D tooling is disappointing

tastyminerals tastyminerals at gmail.com
Thu Aug 18 07:53:46 UTC 2022


On Thursday, 18 August 2022 at 06:46:49 UTC, Siemargl wrote:
> On Wednesday, 17 August 2022 at 18:07:25 UTC, bachmeier wrote:
>> On Wednesday, 17 August 2022 at 10:45:16 UTC, tastyminerals 
>> wrote:
>>> _This is a longer than average post where I mostly express 
>>> personal concerns about things that you probably heard 100 of 
>>> times..._
>>
>> One problem is that this type of post is too vague. Saying the 
>> tooling is "disappointing" is the equivalent of saying you 
>> think the compiler should be improved.
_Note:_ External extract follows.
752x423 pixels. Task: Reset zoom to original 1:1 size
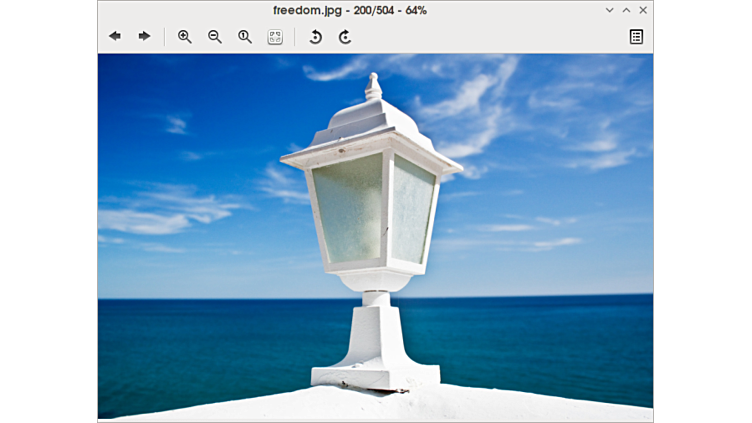245,36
What you say might well 
>> be true, but it's hard to know exactly what you are saying.
>>.....
>
> For many years I've heard here that IDEs are not a priority 
> issue and that vim is enough for everyone. And so we are here.
>
> Is anyone of the new generation using Vim for Windows? I don't 
> think so.
>
> Specifically I would say about the terrible support for visual 
> debugging on Windows, it really only exists in Visual D (many 
> thanks for it) which was released relatively recently.
>
> There is a similar, though less acute, problem with profiler.
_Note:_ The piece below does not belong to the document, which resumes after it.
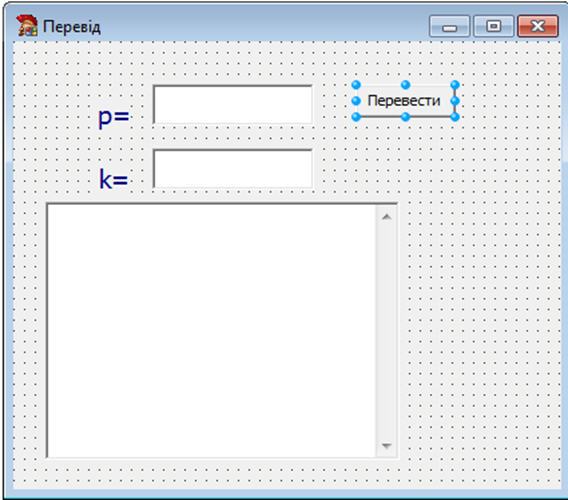Click the memo scrollbar up arrow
Not only the new generation but the guys in late 20s (my 
colleagues) don't use vim but use IntelliJ or VSCode exclusively 
to do everything including console git magic.

Getting new people on board is hard when you can't provide 
adequate accessibility. Persuading experienced engineers to use D 
is impossible (I tried) once they see that the language IDE 
support comfortably sits on hacks and one-man tools for years. 
This is the first sign of the immaturity and a confident "no" for 
developing anything serious beyond shell scripting.